Content starts
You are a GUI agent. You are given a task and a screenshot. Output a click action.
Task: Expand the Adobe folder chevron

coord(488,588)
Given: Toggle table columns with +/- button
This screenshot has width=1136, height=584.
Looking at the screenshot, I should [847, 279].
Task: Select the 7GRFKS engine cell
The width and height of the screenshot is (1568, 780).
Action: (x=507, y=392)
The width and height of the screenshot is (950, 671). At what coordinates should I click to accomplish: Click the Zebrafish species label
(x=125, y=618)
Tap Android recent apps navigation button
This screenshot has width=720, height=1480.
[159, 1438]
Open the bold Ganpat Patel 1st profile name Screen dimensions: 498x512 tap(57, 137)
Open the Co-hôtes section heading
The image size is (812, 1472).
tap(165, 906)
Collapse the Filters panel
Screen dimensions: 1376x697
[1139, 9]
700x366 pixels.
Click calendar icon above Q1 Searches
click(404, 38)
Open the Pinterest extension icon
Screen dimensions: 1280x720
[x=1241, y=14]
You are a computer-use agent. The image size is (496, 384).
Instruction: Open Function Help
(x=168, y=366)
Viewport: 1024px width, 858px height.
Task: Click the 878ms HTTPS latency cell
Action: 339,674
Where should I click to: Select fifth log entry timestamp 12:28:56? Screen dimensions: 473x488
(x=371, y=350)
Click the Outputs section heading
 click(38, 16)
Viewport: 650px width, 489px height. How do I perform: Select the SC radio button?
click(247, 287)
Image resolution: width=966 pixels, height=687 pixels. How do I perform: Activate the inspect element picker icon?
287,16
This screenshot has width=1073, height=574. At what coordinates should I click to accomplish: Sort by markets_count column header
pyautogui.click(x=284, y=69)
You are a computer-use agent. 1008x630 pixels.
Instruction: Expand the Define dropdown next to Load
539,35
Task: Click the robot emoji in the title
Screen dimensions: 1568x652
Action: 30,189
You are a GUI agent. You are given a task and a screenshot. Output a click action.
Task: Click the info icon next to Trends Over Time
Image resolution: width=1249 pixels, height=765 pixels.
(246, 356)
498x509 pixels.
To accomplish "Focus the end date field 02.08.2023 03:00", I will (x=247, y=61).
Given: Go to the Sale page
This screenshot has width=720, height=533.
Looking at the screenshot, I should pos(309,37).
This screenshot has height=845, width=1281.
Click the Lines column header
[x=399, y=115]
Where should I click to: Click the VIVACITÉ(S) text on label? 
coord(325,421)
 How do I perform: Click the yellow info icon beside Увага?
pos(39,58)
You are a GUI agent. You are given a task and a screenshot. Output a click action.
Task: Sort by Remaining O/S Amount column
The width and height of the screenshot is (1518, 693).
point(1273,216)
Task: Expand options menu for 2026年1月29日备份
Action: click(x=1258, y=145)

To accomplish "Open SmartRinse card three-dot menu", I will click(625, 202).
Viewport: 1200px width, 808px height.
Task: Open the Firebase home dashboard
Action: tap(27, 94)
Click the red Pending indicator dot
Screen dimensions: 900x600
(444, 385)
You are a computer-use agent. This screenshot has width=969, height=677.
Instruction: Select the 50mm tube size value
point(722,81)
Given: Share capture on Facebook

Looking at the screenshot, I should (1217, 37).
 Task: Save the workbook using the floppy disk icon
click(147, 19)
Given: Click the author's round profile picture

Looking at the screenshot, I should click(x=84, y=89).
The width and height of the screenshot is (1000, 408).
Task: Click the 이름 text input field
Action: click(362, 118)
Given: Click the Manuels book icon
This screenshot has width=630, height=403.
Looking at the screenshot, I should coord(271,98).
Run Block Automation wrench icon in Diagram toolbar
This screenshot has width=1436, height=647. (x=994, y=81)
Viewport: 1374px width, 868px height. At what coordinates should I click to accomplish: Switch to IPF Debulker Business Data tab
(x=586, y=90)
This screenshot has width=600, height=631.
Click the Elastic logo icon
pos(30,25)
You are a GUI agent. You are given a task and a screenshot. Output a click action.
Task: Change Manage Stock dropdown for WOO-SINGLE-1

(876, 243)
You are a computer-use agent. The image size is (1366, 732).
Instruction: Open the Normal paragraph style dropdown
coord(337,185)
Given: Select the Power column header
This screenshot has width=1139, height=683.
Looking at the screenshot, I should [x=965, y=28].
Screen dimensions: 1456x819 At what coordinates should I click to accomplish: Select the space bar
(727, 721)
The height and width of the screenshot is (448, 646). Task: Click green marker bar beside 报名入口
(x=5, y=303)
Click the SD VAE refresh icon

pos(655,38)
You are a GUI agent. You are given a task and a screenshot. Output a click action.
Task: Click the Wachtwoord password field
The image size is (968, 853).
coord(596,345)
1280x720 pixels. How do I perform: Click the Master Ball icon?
Content ends
EXERCISE DETAILS:
Only what runs from the line containing "Task: Click the Wachtwoord password field" through the final line of the entries above belongs in the answer, restated exactly.

TASK RESULT:
Task: Click the Wachtwoord password field
The image size is (968, 853).
coord(596,345)
1280x720 pixels. How do I perform: Click the Master Ball icon?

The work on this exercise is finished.